ISPs could start charging separately for different content, websites, and platforms.
IT Minister of India says that access to internet should not be discriminated.
Net neutrality has been dug out of its grave and it’s back in the US causing protests and backlash from the public. What caused this was a 210-page document titled “Restoring Internet Freedom” released by The Federal Communications Communications (FCC). Contrary to what the PDF’s title says, this move is being seen as an end to net neutrality in the US. Why so, because this draft order if passed will revoke the 2015 Open Internet Order which strictly allows ISPs to provide internet services equally for everyone.
Firstly, in simple terms, net neutrality means the freedom to provide internet services equally and not judge separately for users, content, websites, platforms, among others. This has led to protests and online petitions from across the country demanding that net neutrality remains. With the end of net neutrality, ISPs will have the authority to charge separately for different websites and platforms, and also change the internet speeds accordingly. Giving the simplest example, you could end up paying just to use Google or Facebook.
In the US, Comcast, At&T, Time Warner, and Verizon which are the biggest ISPs would have the upper hand here in terms of monetary. These companies would act as the gatekeepers for internet services leaving behind less choice for consumers. Without consumers having the freedom to pay for what content they want, they end up being limited due to the charging constraints. In essence, this would turn out to be like subscribing to cable TV where you end up paying for channels you do now wish to subscribe, and not actually getting the content you want to watch.
At present, whether you are streaming a live event, or watching a movie, or playing a video game, you get to do all that at the speed you’re paying for. This could be altered as ISPs would have the freedom to move different types of content to either faster or slower lanes of connectivity.

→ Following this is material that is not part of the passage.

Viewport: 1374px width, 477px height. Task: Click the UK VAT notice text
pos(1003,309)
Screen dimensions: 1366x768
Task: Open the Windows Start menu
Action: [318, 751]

Speaking about content providers like Amazon, Hulu, and Netflix this decision would affect them too. The same principle would apply here for ISPs to slow down internet speeds for these streaming services thereby causing users to replace their subscriptions. For example, users could move to Comcast’s streaming service Xfinity TV. These companies, in order to save their subscribers would end up paying ISPs for faster services. This way the ISPs gain not only from users but from companies like these as well.
Establishing rules for the flow of internet services could be seen from a different view as well. Washington Examiner opines how without net neutrality there would be a clearer way to how internet services can be provided. This way the focus would be laid on companies providing faster internet access to services that need it more over some useless browsing on the web.
However, this would still lead to a monopolized market with only the biggies controlling access to widespread internet. Internet isn’t free and we do pay for it to do practically find out every damn thing on this earth. On top of paying for internet connectivity, we also pay for subscriptions to content streaming services and also media outlets.
While the ‘land of the free’ battles it out for net neutrality, the news has reached India as well and questions rise on whether it would affect the country or not. For a country like India where internet connectivity is still a problem of its own, net neutrality will possibly see a similar response like the US.
In tune with the ongoing debate on net neutrality, IT Minister, Ravi Shankar Prasad said, “Digital inclusion, digital access and digital security should become important signposts of cyberspace. Access to the internet should not be negotiable, and should be available without discrimination.” He was speaking at the recent Cyberspace conference. Quite interestingly, the Telecom Regulatory Authority of India (TRAI) is scheduled to announce its recommendations on net neutrality today.